The Not-So Starving Student—Ramen 101

Ramen is a Japanese adaptation of wheat noodles.  Its roots stem from China in the 1800s and it made its way to various surrounding Asian countries.  Each country has its own edition of the Chinese soup noodle, but no adaptation has become like ramen in its popularity and reach.  For many, ramen culture is heavily embedded in pop culture like manga or even in episodes of the Netflix series – Chef’s Table.  It seems like a comfort food that can never go wrong. Unfortunately, my latest encounter with a ramen joint that opened recently in Edmonton was far from superior.  Having sampled many Japanese restaurants, my expectations of ramen are distinct but simple.  Here are my four criteria that might help you identify the best local ramen restaurant.

Broth

The broth contains a complexity of the flavors, richness, and viscosity that bathes the wheat noodles.  Taking care to enjoy a spoonful of the broth can awaken the taste buds before chowing down on the glutinous noodles.  Without a flavorful broth, often prepared by pressure cooking or stewing pork, chicken, or beef for hours on end, foodies like myself simply can’t have a satisfying meal.  Because, just as central as seaweed is to sushi, the broth of the ramen should steal the spotlight.  There are two general types of soup broths either a clear or a creamy colored broth.  Both are unique to the palette.  Whereas the clear broth gives a light soy sauce flavor, the murkier broth is thicker and richer.  Besides the saltiness of the broth, there should be hints of the protein, as well as scallion, garlic and other flavors from hours of stewing and pressure-cooking.

“Al dente”-ness of the noodles

The best bowl of ramen I experienced was in Toronto at Sansotei with perfect points in my four criteria.

“Al dente” directly translated to “to the tooth” is an Italian term describing the elasticity of noodles and wheat-gluten dishes.  Something with greater chewiness such as escargot would rank higher on this scale than a soggy croissant.  In speaking to ramen noodles, the firmness of the noodles is a testament of the freshness in which it was made.  The longer the noodles sit in the broth, the poorer the elasticity.  Most ramen joints prepare the noodles fresh or purchase them in bulk from a factory.  Paying attention to the texture of the noodles will tell you the care in which it was prepared.

The protein

One of the highlights of a ramen bowel include the texture of the accompanying protein.  Regardless of the type of protein (pork, chicken or beef), the meat should have a fall-off-the-bone consistency in our mouths.  If the protein is tough and jerky-like, it may be a sign of over-cooking.  The classic bowl of ramen uses rolled char siu that consist of both fatty and lean parts of pork.

The garnish

The worst bowl of ramen I experienced was in Edmonton.  Some of the biggest misses in this bowel include non-traditional toppings such as lemon and broccolini which destroy the flavor of the broth.  The broth was overly salty without richness.  The creaminess is poor as seen by the translucent color.  Finally, egg noodles were used in lieu of chewy wheat noodles.  All in all this bowl was a 1/10 (perfect egg was the only thing great about this bowl).

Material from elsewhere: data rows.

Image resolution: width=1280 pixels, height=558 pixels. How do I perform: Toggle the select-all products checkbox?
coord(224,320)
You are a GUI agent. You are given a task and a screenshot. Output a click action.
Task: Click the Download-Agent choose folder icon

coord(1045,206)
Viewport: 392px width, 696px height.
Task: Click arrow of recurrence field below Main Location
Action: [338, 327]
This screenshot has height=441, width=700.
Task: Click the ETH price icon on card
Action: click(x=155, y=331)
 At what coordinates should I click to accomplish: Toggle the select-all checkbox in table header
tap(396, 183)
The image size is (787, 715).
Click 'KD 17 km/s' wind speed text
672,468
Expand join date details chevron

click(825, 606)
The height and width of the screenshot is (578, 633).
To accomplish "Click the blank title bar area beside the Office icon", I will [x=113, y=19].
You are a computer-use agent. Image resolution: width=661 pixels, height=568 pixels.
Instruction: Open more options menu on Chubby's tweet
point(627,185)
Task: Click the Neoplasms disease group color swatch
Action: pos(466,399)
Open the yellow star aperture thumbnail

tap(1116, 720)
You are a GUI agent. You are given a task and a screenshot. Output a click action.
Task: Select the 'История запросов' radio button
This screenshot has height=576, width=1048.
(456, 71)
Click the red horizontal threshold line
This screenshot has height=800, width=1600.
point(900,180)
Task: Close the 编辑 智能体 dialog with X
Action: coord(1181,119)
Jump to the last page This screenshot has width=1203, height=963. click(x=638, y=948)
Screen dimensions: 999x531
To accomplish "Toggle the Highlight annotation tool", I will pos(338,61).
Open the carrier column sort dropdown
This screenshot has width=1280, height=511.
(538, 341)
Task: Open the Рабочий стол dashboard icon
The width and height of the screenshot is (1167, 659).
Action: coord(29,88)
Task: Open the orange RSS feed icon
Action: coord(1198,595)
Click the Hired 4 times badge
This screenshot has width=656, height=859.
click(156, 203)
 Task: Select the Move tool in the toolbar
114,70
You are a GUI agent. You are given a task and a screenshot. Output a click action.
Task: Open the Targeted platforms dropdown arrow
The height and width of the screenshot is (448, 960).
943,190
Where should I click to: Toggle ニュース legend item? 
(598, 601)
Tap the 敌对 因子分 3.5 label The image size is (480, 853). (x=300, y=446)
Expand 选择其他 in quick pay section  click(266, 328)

A custom bowl of ramen ordered in Japan often allows full customization of the ingredients, the soup base, and the garnish.  The garnish creates variety from bowl to bowl.  Hence, no two bowls of ramen are quite alike! The traditional bowl of ramen features a sliced egg.  The egg yolk having a semi-liquid consistency is preferred over a hard-boiled egg.  Other choices include bamboo shoots, black fungus, seaweed, pickled veggies and corn.